Saturday Times 25005 (Nov 12)

Solving time 18:25. I had a bit of a hold-up due to a wrong answer in the NW corner, but otherwise this was fairly straightforward, with no science or literature and only one obscure word.

Across
1 KEEP – double definition.
4 HOW’S TRICKS – W(ith) + S(on) inside HOT (intense), + RICKS (back pains)
9 WARRINGTON – WARRING (struggling) + TON (a great deal). I wasn’t helped by putting in WORKINGTON in at first. Something to do with my aversion to work I suppose…
10 PULL – LL (lines) + UP, all reversed.
11 CITRUS – IT inside CRUS (vineyards).
12 IMAGINED – “I’M AGIN ED”.
14 NAVY – VAN reversed + (walkwa)Y.
15 WHOLEFOODS – WOODS (bowls) around HOLE (jam, as in predicament) + F(ine).
17 MILLSTREAM – I’LL STREA(k) inside MM (two mile), definition is just “race”.
20 TART – T(h)A(t) + RT (right).
21 UNMOVING – double definition.
23 SWEDEN – DE(bt) inside (news)*.
24 GAGE – AGE (get on) with G(overnment). I vaguely knew this, probably from a barred-grid crossword, but it’s an archaic meaning and should at least have been indicated as such in the clue.
25 TRANSPUTER – (TU partners)*.
26 SUPER-DUPER – i.e. someone who dupes a super(intendent).
27 NETT – NET (score) + T(ime).

Down
2 EXAMINATION – EX (old) + AMI (mate in Longchamp) + NATION (race).
3 PORTRAYAL – (s)PORT (display minus the first letter) + R.A. (artist) + LAY (put) reversed.
4 HANDSAW – HAND (worker) + WAS reversed.
5 WITHIN ONE’S GRASP – W(omen’s) + (pension rights a)*. Very unlikely-looking anagram fodder that slowed me down a bit on this one. In the end I got it from crossing letters and worked out the anagram later.
6 TINWARE – (in water)*
7 CHURN – CH(a) + URN.
8 SALAD – D(aughter) + ALAS, all reversed.
13 ENDORSEMENT – E(uropean) + MEN inside N(orth) DORSET.
16 ON THE TURN – (hunter not)*
18 TWISTED – double definition.
19 MISUSER – MISER (one near) around US.
21 URGES – hidden reversed inside “towns, eg Rugby”
22 MUG UP – MUG (set upon) + UP (at university).

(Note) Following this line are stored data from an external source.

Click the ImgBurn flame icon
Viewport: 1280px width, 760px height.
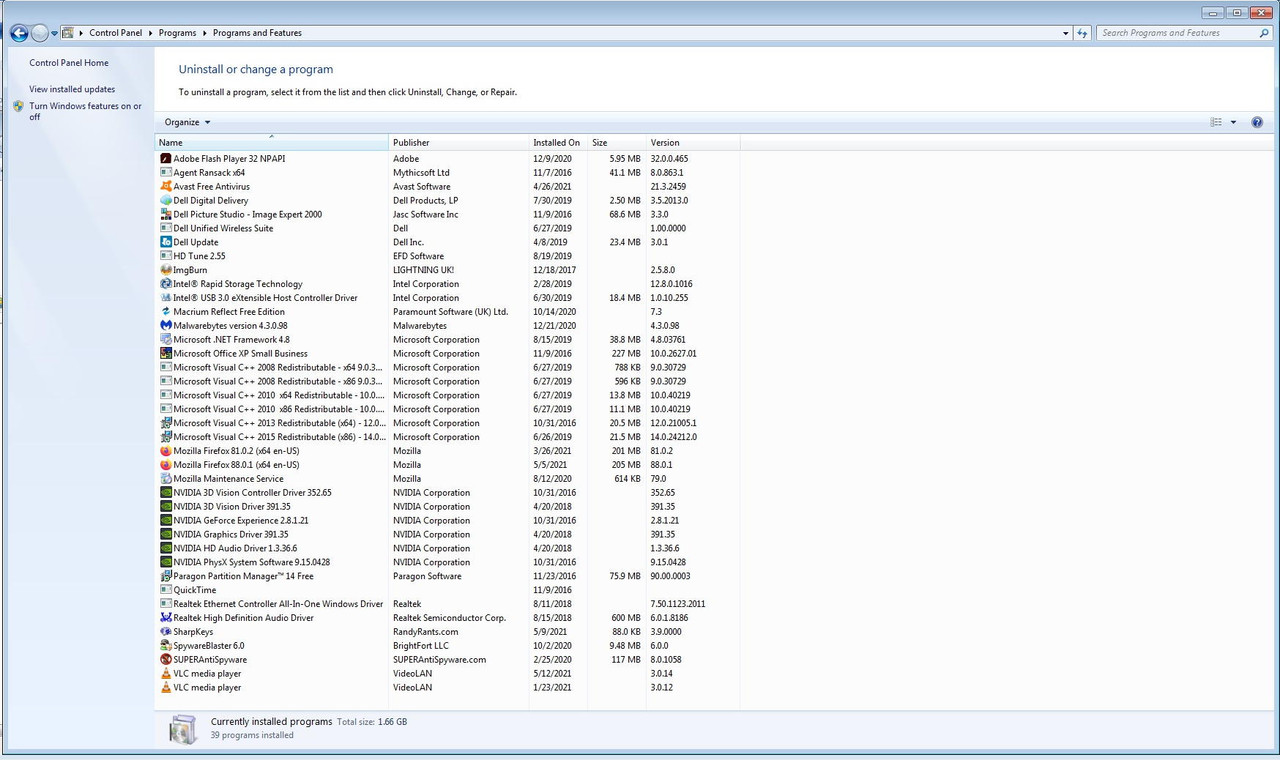pos(166,270)
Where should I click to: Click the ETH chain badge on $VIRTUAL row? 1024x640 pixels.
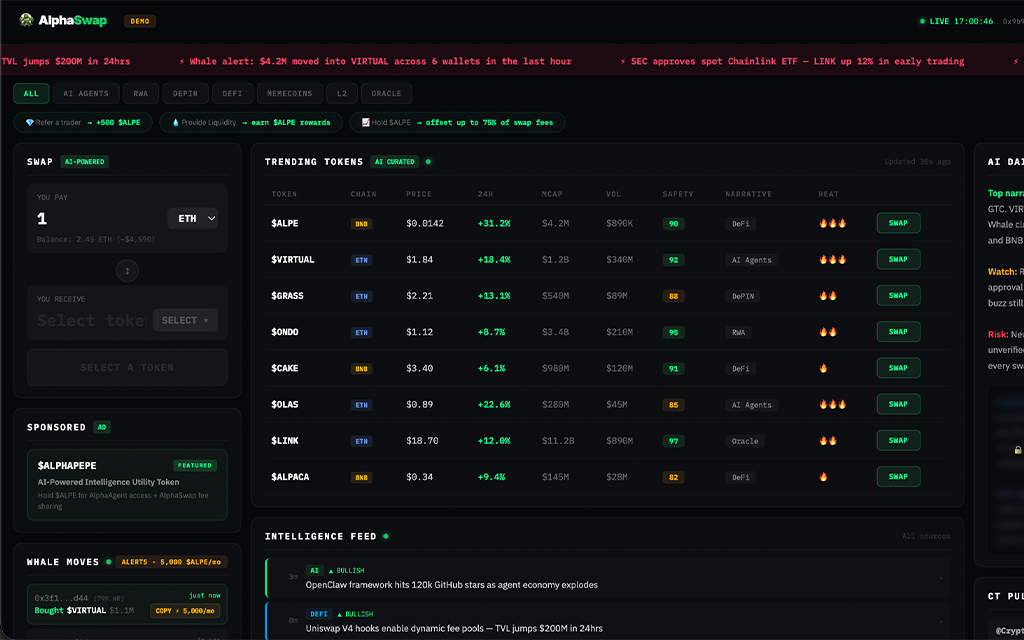[360, 259]
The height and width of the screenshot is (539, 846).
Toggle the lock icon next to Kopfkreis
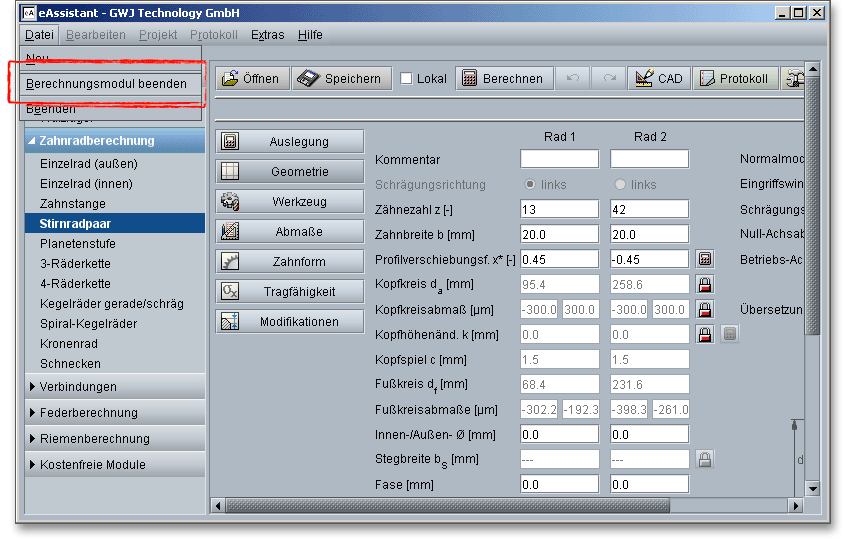[x=705, y=284]
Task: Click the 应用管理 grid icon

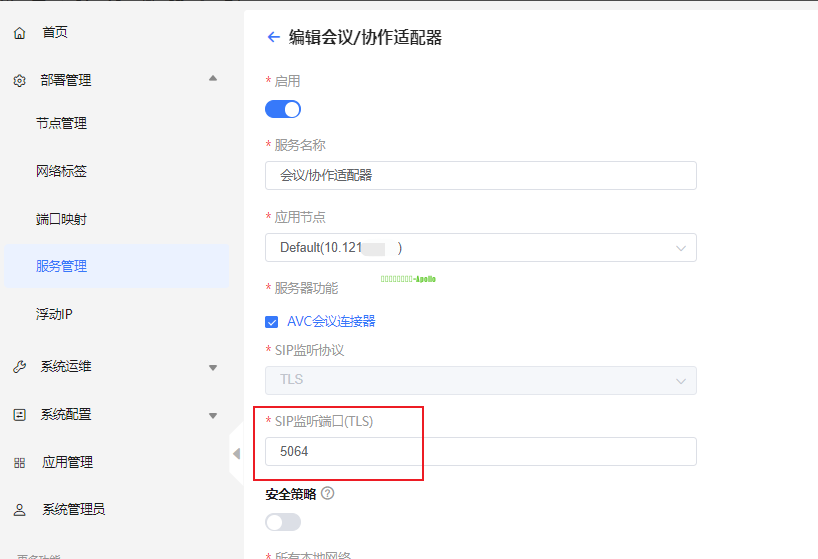Action: coord(20,463)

7 comments on “Saturday Times 25005 (Nov 12)”

  1. 83 mins while waiting for my flight at Ben Gurion Airport. Nice puzzle – I especially liked the two multi-word clues with apostrophes. WARRINGTON took me back to Grandstand and Eddie Warring lending his quixotic pronunciation at falsetto to those exotic sounding (to a southerner’s ears) northern places, of which Warrington, Wigan, St Helens, Castleford and of course Hull Kingston Rovers (pronounced something like ‘Ull Kingston H’Roowvers) will long live in the memory. Back to Frank.
  2. 40 minutes, so not too bad for me on a Saturday. GAGE and TRANSPUTER are words not in my every-day vocabulary.

    For me the town at 9ac will for ever be pronounced VORRINGTON, the home-place of Vladivar Wodka.

  3. Thanks, linxit, for pointing out the anagram in 25ac. That’s where I went wrong. And thanks also for IMAGINED and PORTRAYAL.
  4. I took 35:22, entering 12ac last without fully understanding it, so thanks for the explanation.

    I do agree that GAGE is a bit unfair, even though I think it’s “obviously” the second component of mortgage.

  5. 15:34 here – with tiredness making me slower than I should have been.

    Possibly, like me, the setter hadn’t realised that GAGE is actually “archaic” – giving me the sort of feeling I get when I see something from my childhood in a museum!

    Think yourself lucky that 9ac wasn’t W-R-I-G-O-; I’ve come to grief in the past by putting WORKINGTON instead of WARRINGTON, so I’m ready for it nowadays.

  6. I found this quite tricky: 26:26. I’m not really sure why looking back at it. I slowed myself down by typing TINWEAR, which is a fashion concept I could see Lady Gaga going for. You heard it here first.
  7. In the world of computing, the TRANSPUTER is also pretty archaic, having last seen the light of day in the early 1990s.